The family of a 20-year-old man who was buried alive while working at a Baltimore excavation site cannot pursue its lawsuit against the city for its alleged negligence in hiring a contractor who failed to protect its worker against the cave-in, Maryland’s top court unanimously ruled Monday.
The Court of Appeals said the common law duty to protect Kyle Hancock from the unsupported excavation wall belonged to his employer, not the city that hired the contractor.
Hancock, who worked as a laborer for R.F. Warder Inc., died June 6, 2018, after being buried in debris when the wall collapsed.
“The critical question in this case is not whether Baltimore City owed anyone a duty to exercise reasonable care in hiring Warder, as all parties recognize that it did,” Chief Judge Matthew J. Fader wrote for the Court of Appeals. “The critical question here is to whom Baltimore City owed that duty, and specifically, whether Mr. Hancock fell within the class of ‘third persons’ to whom the duty was owed.”

**Given information:**
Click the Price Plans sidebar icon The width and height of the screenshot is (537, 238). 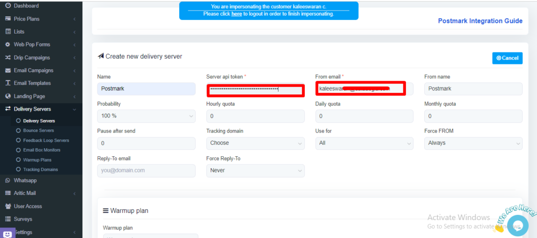tap(8, 19)
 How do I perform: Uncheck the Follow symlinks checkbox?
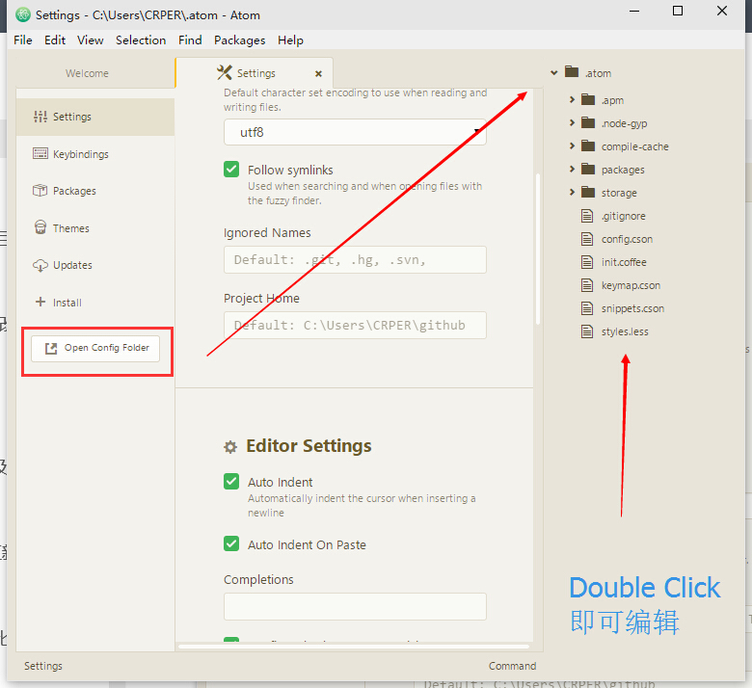click(x=231, y=170)
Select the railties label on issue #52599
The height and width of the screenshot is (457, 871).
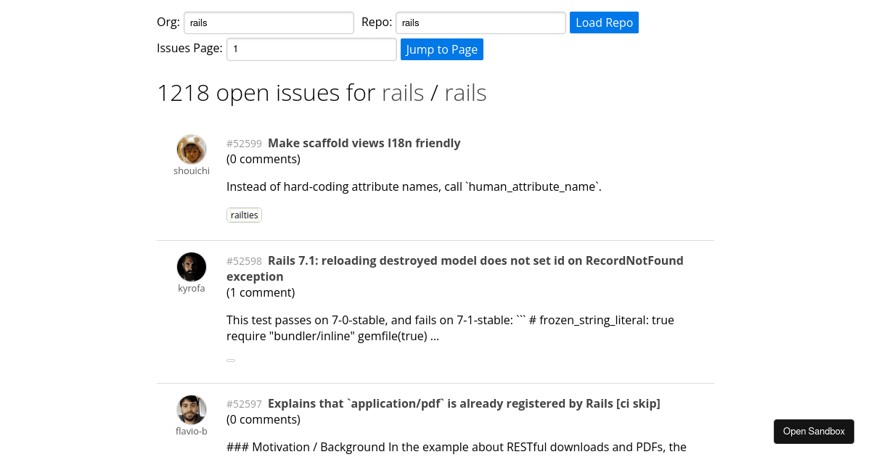(x=244, y=215)
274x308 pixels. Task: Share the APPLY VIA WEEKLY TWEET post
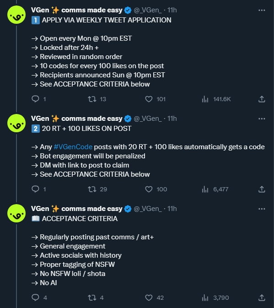point(262,99)
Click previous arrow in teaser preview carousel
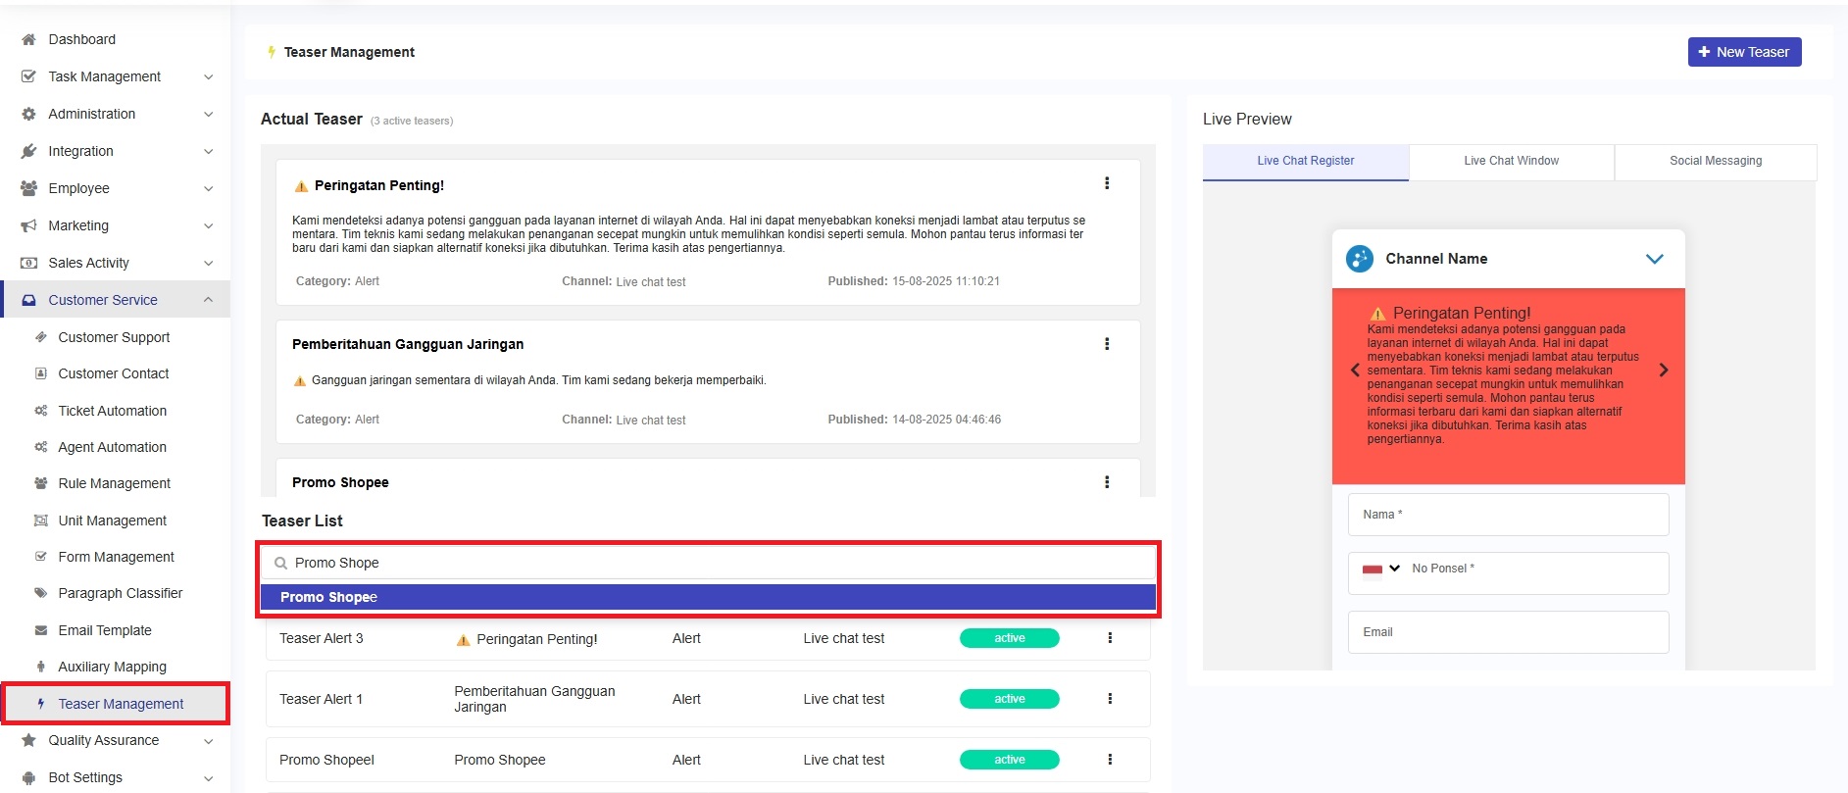Image resolution: width=1848 pixels, height=793 pixels. [1355, 371]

**Request:** Write a continuation of the article about the Baltimore excavation lawsuit, picking up right after its final sentence. Nothing in the rows is needed here.

**Task answer:**
The answer is that “the duty of one who hires an independent contractor to exercise due care in doing so does not extend to the contractor’s employees who are engaged in the work for which the contractor is retained,” Fader added. “Here … Mr. Hancock came into contact with Warder through their employment relationship, not because of any act or omission of Baltimore City.”
In its 7-0 decision, the court also said Warder’s subcontractor Keith Sutton could not be sued for having allegedly failed to warn Hancock of the danger because Sutton neither created the dangerous condition nor had control over it.
“In the absence of any involvement in creating a hazardous condition or any control over the site where the condition exists or the personnel who are responsible for it, there is no more basis for imposing a tort duty on a contractor or subcontractor who happens to also be working at the site than on any other employee or individual present,” Fader wrote.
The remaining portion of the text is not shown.